Adaptations like long tail feathers may hinder survival but can enhance mating opportunities.
A Brief History of Non-Evolutionary Thought
Catastrophism
Belief that Earth's features are the result of catastrophic events.
Sudden changes shape the current landscape.
Uniformitarianism
Theory that Earth's processes are gradual and uniform over time.
Landscapes develop through long-term gradual changes (e.g., erosion, sedimentation).
Lamarckian Evolution
Idea that organisms change through use and disuse within their lifetimes.
Example: Giraffe neck lengthening from stretching, which is incorrect as changes do not pass to offspring.
Modern Evolutionary Synthesis
Period from 1930-1950 integrating Darwinian evolution with genetics.
Acknowledged multiple mechanisms of evolution.
Mechanisms of Evolution
Mutation: Changes in DNA introduce new alleles.
Genetic Drift: Random changes in allele frequency, especially in small populations.
Gene Flow: Migration resulting in genetic exchange between populations.
Non-random Mating: Mate choice influences gene pool characteristics.
Selection: Differential survival/reproduction of genotypes due to environmental pressures.
Hardy-Weinberg Equilibrium
Mathematical model illustrating non-evolving populations if certain conditions are met:
No differential reproductive success.
Population size is large.
No immigration/emigration.
No new mutations.
Evolution is inferred if any conditions are violated.

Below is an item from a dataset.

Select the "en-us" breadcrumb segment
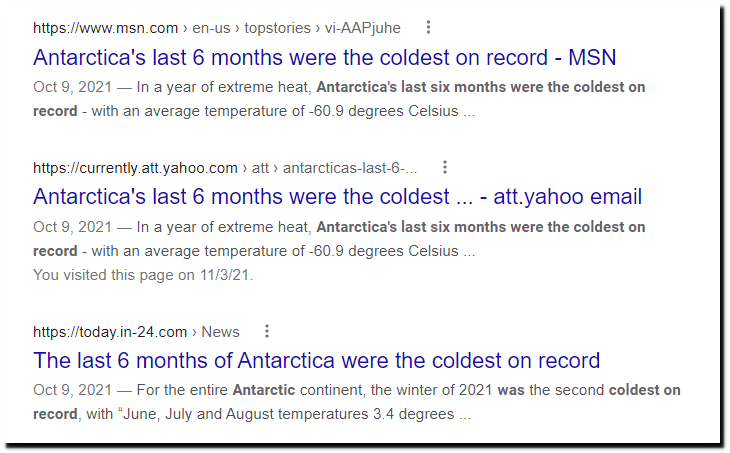 click(x=211, y=28)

Temporal Scales in Evolution
Distinction between microevolution (within populations) and macroevolution (interspecific variations over geological time).
Microevolution
Evolutionary changes within populations, affecting allele frequencies over short time frames.
Macroevolution
Major evolutionary trends and transformations studied over extended periods via fossil records and existing organisms.
Convergent Evolution
Similar traits arise independently in different species due to similar ecological pressures, not due to close genetic relationships.
Adaptive Radiation
Diversification where a group of organisms evolves into various forms filling different ecological niches, e.g., Galapagos finches.
Coevolution
Interaction between two or more species leading to mutual evolutionary influence, observed in predator-prey relationships, competition, etc.
Evolution Misconceptions
Evolution does not produce perfect organisms.
It is not linear but instead a complex and branching process.

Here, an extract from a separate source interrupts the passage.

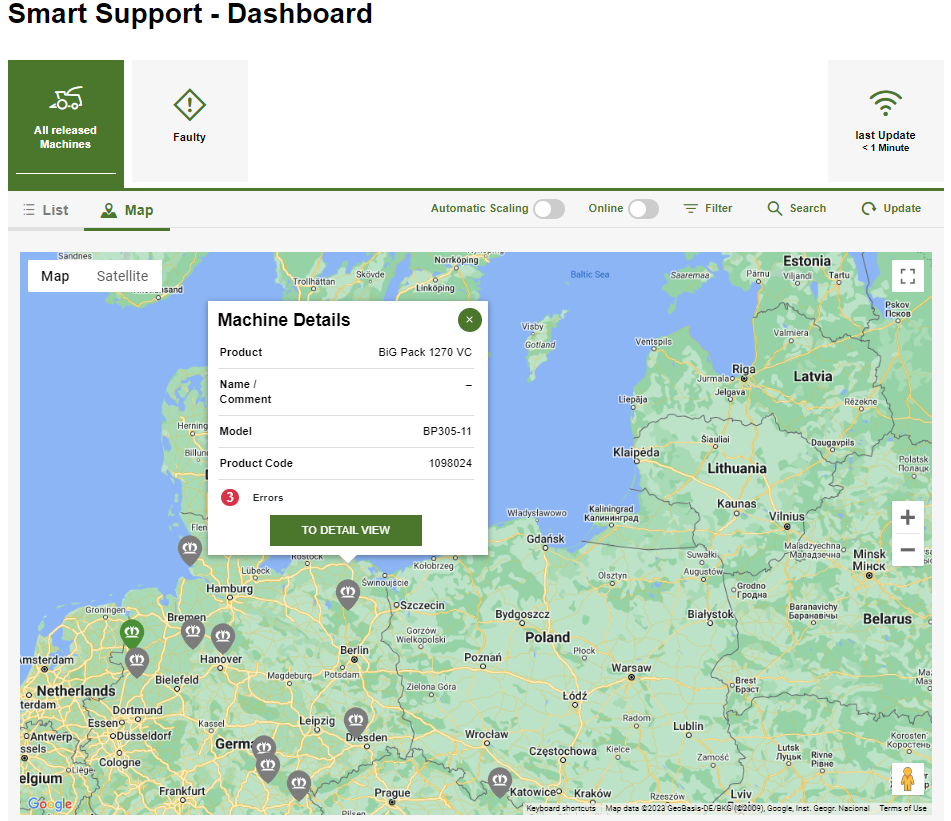
Task: Open the Search tool
Action: (797, 209)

Organisms do not evolve out of a need or desire.
The phrase "survival of the fittest" is often misunderstood.
Evolution can occur rapidly, not just over long periods.

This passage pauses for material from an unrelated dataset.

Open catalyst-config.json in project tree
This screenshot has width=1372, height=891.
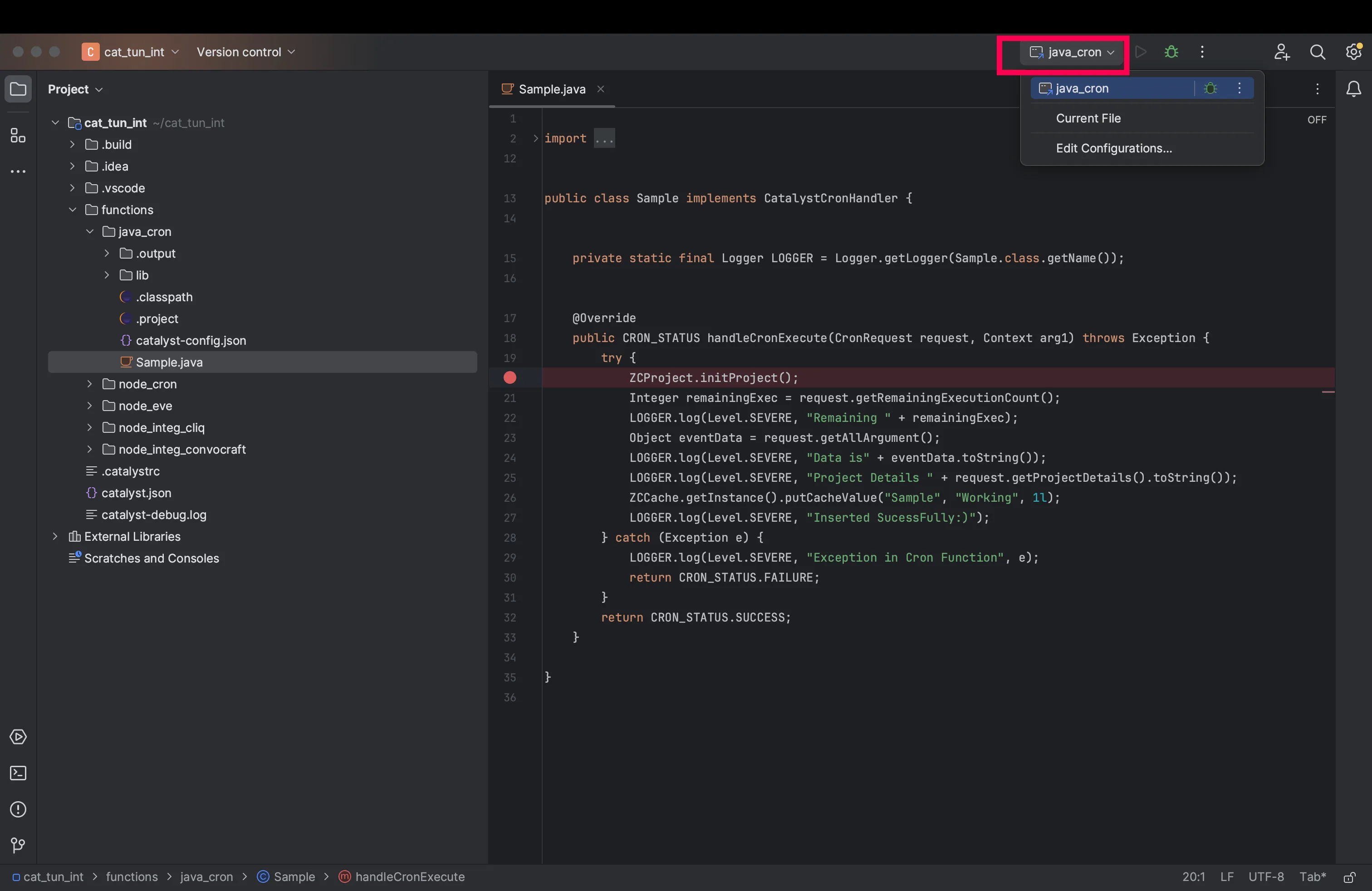point(190,341)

Evolution is observable and testable.
Humans are subject to evolutionary processes, and evolution does not imply a continuum of organisms.
Moth Evolution Simulation
Example: Peppered moth evolution shows differential survival based on color morphs.
Change in allele frequency highlights microevolution and natural selection processes.
Associated lab simulation assignment available on Canvas.
Importance of Species Conservation
Conservation is critical for maintaining biodiversity and ecosystem stability and resilience.
Future studies can utilize preserved species as models for understanding ecological dynamics.
Ecosystem Services
Diverse species provide utility, nutrient cycling, and habitat regulation, contributing to overall ecological health.
Understanding services provided helps justify conservation efforts.
Key Concepts to Remember
Be prepared to give an example of evolution.
Identify the main pillars of natural selection: Heritability, Variation, High rate of population growth, Variable rates of survival and reproduction.
Recognize the forces of evolution: Selection, Mutation, Genetic Drift, Non-random Mating, Gene Flow.